My 15th Mantra Series art piece: I am exactly where I’m supposed to be.
When I turned 30 almost 10 years ago, it started a series of years where I absolutely despised my birthday. Before that year, I celebrated, had parties, and had lots of fun.
The day I turned 30 was the end to that.
It wasn’t because I felt “old”. It wasn’t because I found a new wrinkle. It wasn’t because I was in a sad place (I was in Disney World on my 30th!) It was because I realized I had so many things I had not yet accomplished, and on that day, I felt like I never would.
I thought I was supposed to have the perfect house, the perfect children, the perfect family, and the perfect job all by the time I reached 30, but I felt like I did not. Instead of being happy that I had a nice house (that we were working on perfecting), I had a wonderful husband and pets (furry “kids” count to me!), I had a family (in which I created made up of wonderful friends and a few awesome family members), and I had a job (that inspired myself and children), I was seriously sad. Luckily, it didn’t last forever.
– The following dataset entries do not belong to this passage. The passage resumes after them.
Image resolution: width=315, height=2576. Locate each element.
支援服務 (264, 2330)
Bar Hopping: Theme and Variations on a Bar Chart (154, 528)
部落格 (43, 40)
I got the tears out of my system, stood up strongly, and carried on with life.
But, I still didn’t like celebrating my birthday.
As the years continued to pass, I realized no one told me I should have all those things by the time I was 30. I was the one putting all the pressure on myself to accomplish everything by a certain age.
A saying that helped me stop thinking I need to accomplish certain dreams and goals by a certain age is this mantra: “I am exactly where I’m supposed to be.”
I write it in my journal to remind myself that I don’t need to rush through life to accomplish everything I want to accomplish. I’ve realized things we want NEVER come to us as fast as we want them to. We must be patient, keep working on our goals and dreams at a reasonable pace and allow life to happen. For life can be beautiful IF we let it be.
As far as my birthday, I started celebrating it again. It took 8 years for a celebration of my birth to make sense, but I got there. At 38, I went to a fundraiser for the Humane Society with my husband and in-laws. At 39, I went to a dance club and watched a fun show with two friends (one new, one I’d known for years) and my amazing husband.
Who knows what my 40th will bring? Life is ever changing for me right now, so I’m not planning any events for my 40th. I’ve decided to let life happen and pick a celebration that is right for the time, June 11, 2019. My husband and I hope to be in an RV traveling at that time, so who knows what surprise life will bring that day. I have faith that life will serve it up in a beautiful way.
Backstory on my mantra series:
A mantra is a word, phrase, or sound that is repeated to aid in meditation. You could also compare it to a sort of prayer. I feel my journaling and writing of my mantras is a form of meditation or prayer. It calms me and helps me make better sense of my feelings and all the thoughts swimming around in my mind.
I believe saying or writing something repeatedly, as you already have it, aids one in attaining dreams and goals. If you write something as you already have it, it makes you feel, somehow, as if it is truly happening no matter how drastic or scary it may seem. It's like a trick to help your brain catch up to what your heart desires.